Posted on 07/22/2008 2:37:05 AM PDT by Man50D
Abraham didn't exist? The Exodus didn't happen?
The Bible's Buried Secrets, a new PBS documentary, is likely to cause a furor.
"It challenges the Bible's stories if you want to read them literally, and that will disturb many people," says archaeologist William Dever, who specializes in Israel's history. "But it explains how and why these stories ever came to be told in the first place, and how and why they were written down."
The Nova program will premiere Nov. 18. PBS presented a clip and a panel discussion at the summer tour of the Television Critics Association.
The program says the Bible was written in the sixth century BC and that hundreds of authors contributed.
"At least the first five books of the Bible come together during the Babylonian exile," says producer Gary Glassman.
The program challenges long-held beliefs. Abraham, Sarah and their offspring probably didn't exist, says Carol Meyers, a religion professor at Duke University.
"These stories are unlikely to represent real historical events, but rather there's some kernel of ancient experience in there which has survived and which helps give identity to the people at the time the Bible finally took shape centuries and centuries later," Meyers says.
(Excerpt) Read more at orlandosentinel.com ...
The Pyramids were built over 1,000 years before Moses.
weren’t there many pyramids and other construction projects throughout that era of ancient history?
FReepMail to be added or removed from this pro-Israel/Judaic/Russian Jewry ping list.

> _STATED GOAL 1_
Answer these questions using the post about the PBS documentary.
(a) On what date will the Nova program premiere?
(b) At which university is Carol Meyers a religion professor?
(c) In what century does the program say the Bible was written?

(Item coordinate data)

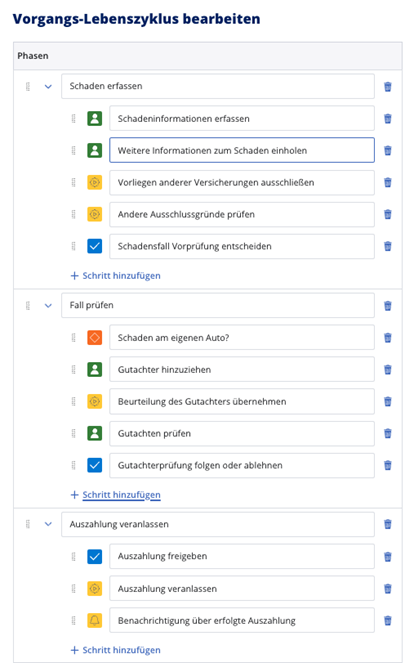Delete the 'Schaden erfassen' phase via trash icon
414x663 pixels.
coord(387,87)
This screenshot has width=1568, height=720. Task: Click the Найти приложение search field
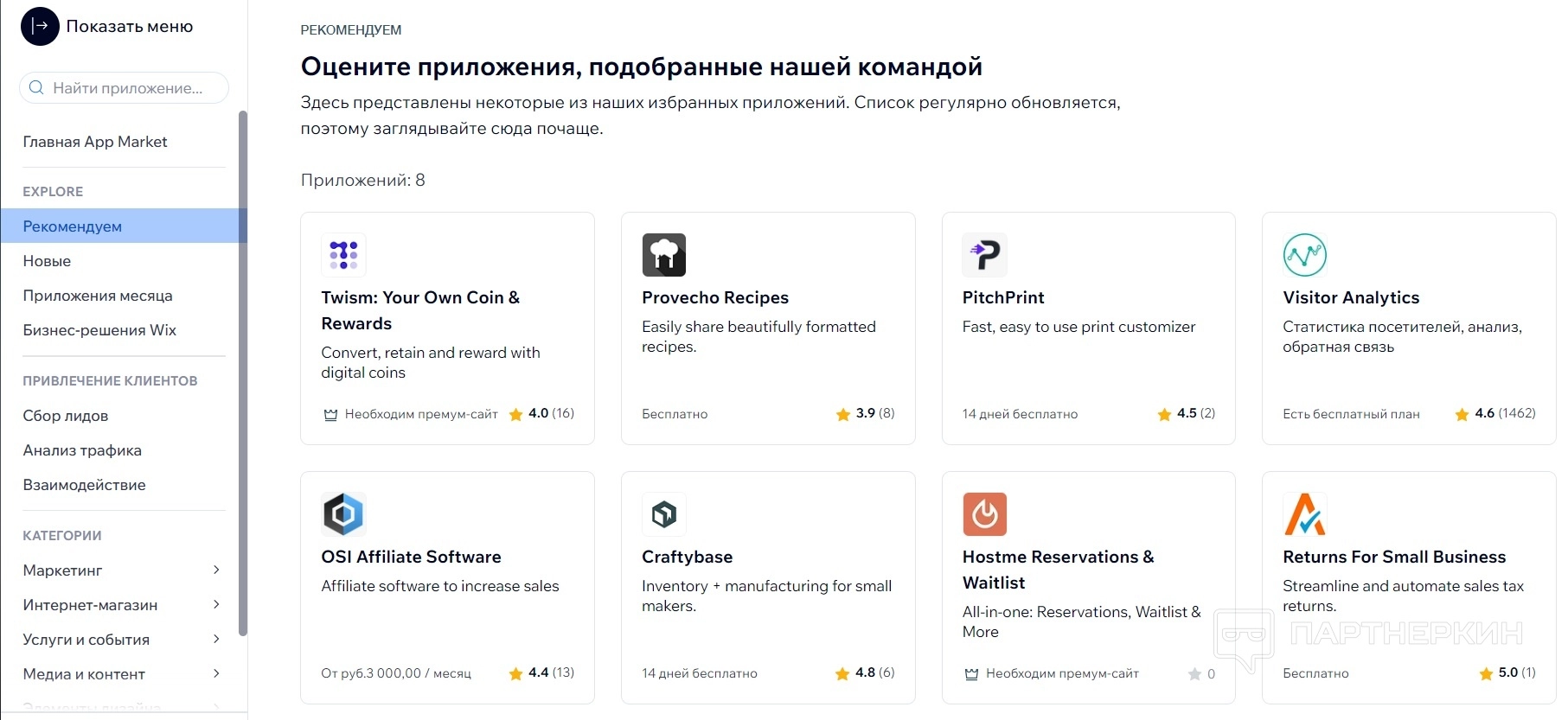(x=130, y=88)
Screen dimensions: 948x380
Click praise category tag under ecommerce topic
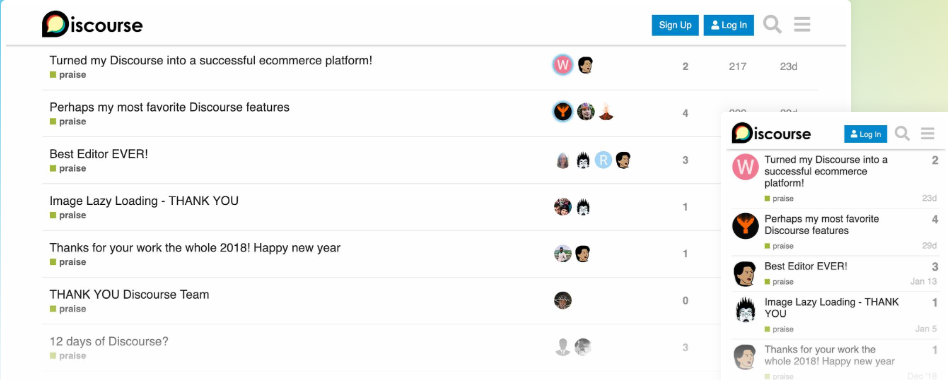[x=68, y=75]
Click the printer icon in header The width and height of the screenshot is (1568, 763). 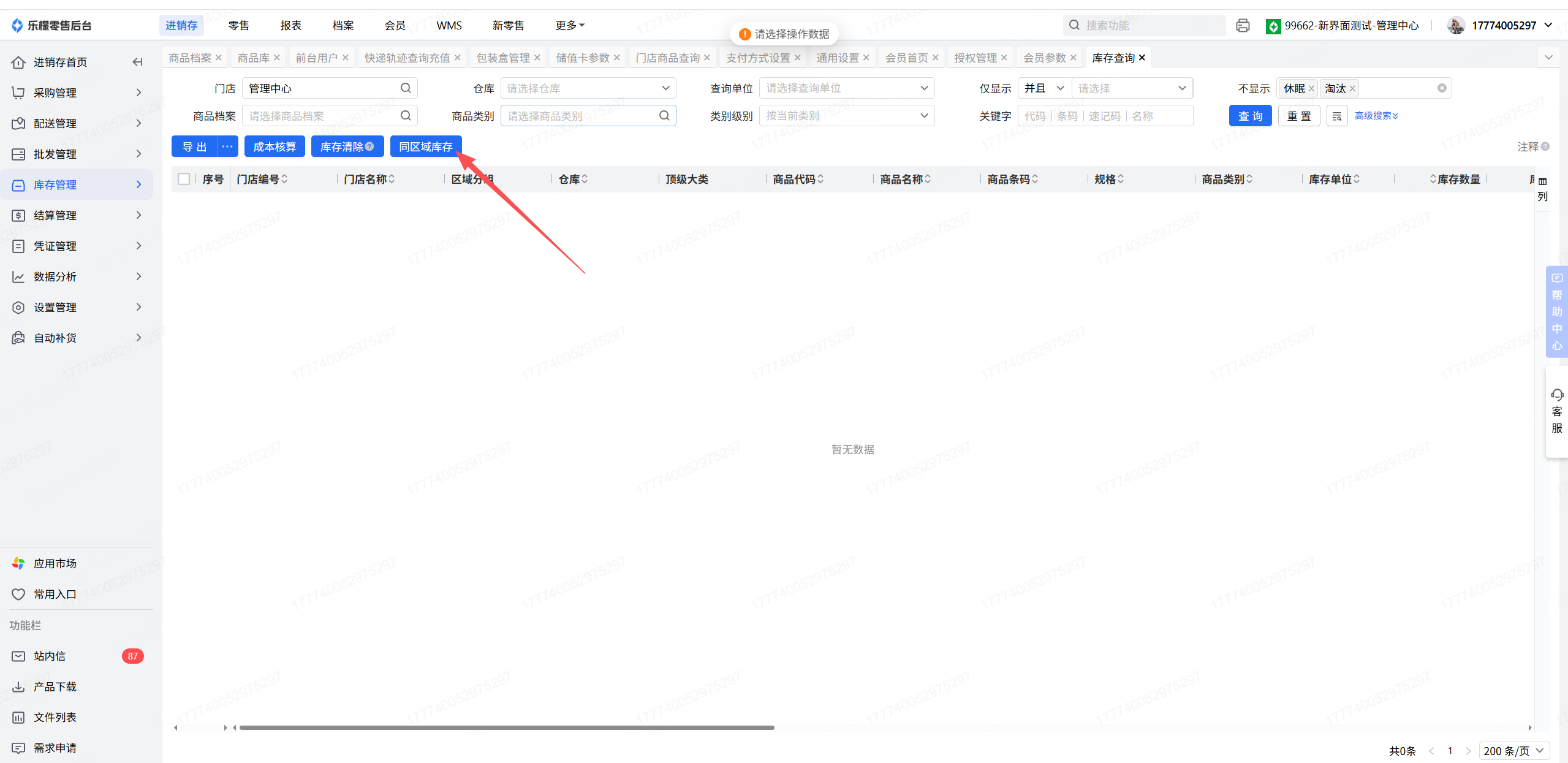coord(1243,25)
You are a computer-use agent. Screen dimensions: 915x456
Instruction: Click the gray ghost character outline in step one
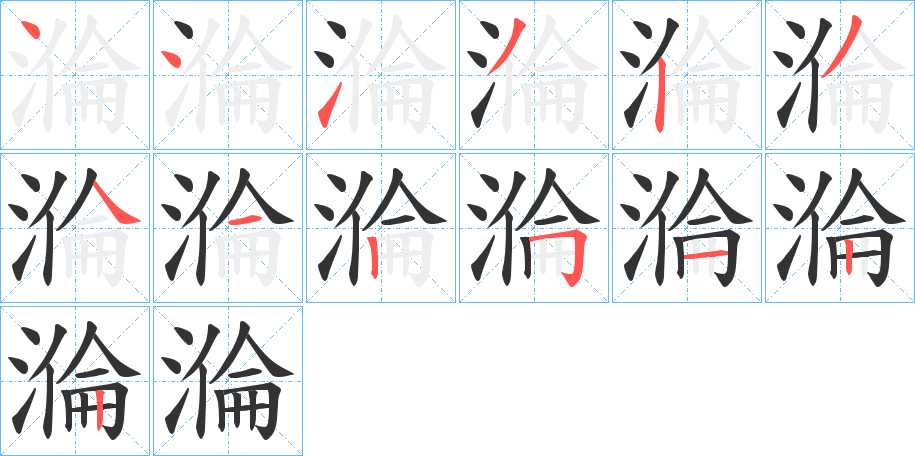pyautogui.click(x=73, y=76)
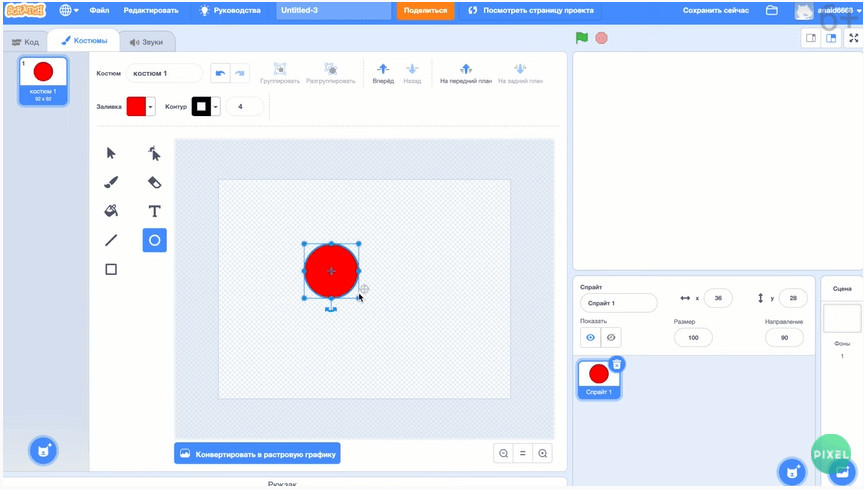864x490 pixels.
Task: Show sprite using the eye icon
Action: pyautogui.click(x=590, y=338)
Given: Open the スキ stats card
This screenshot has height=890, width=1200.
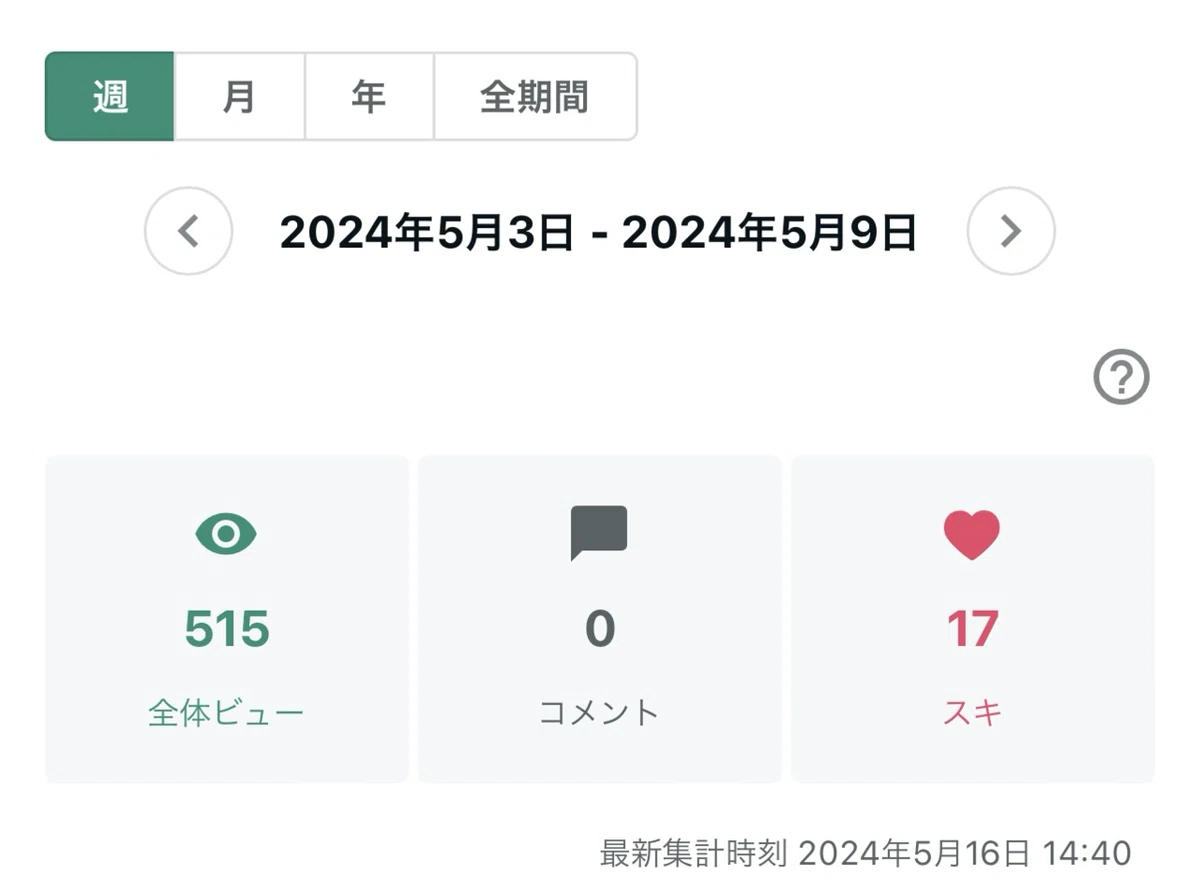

> _STATED GOAL 2_
Rewrite the records starting at the line that contains "You are a computer-use" and ending at the end of the records, replacing "ghost" with "robot" and changing nothing else. Leave the pictures out.

> _WRITTEN RESPONSE 1_
(a) Nov. 18
(b) Duke University
(c) The sixth century BC

> _WRITTEN RESPONSE 2_
You are a computer-use agent. Screen dimensions: 915x456
Instruction: Click the gray robot character outline in step one
pyautogui.click(x=73, y=76)
864x490 pixels.
Task: Show sprite using the eye icon
Action: pyautogui.click(x=590, y=338)
Given: Open the スキ stats card
This screenshot has height=890, width=1200.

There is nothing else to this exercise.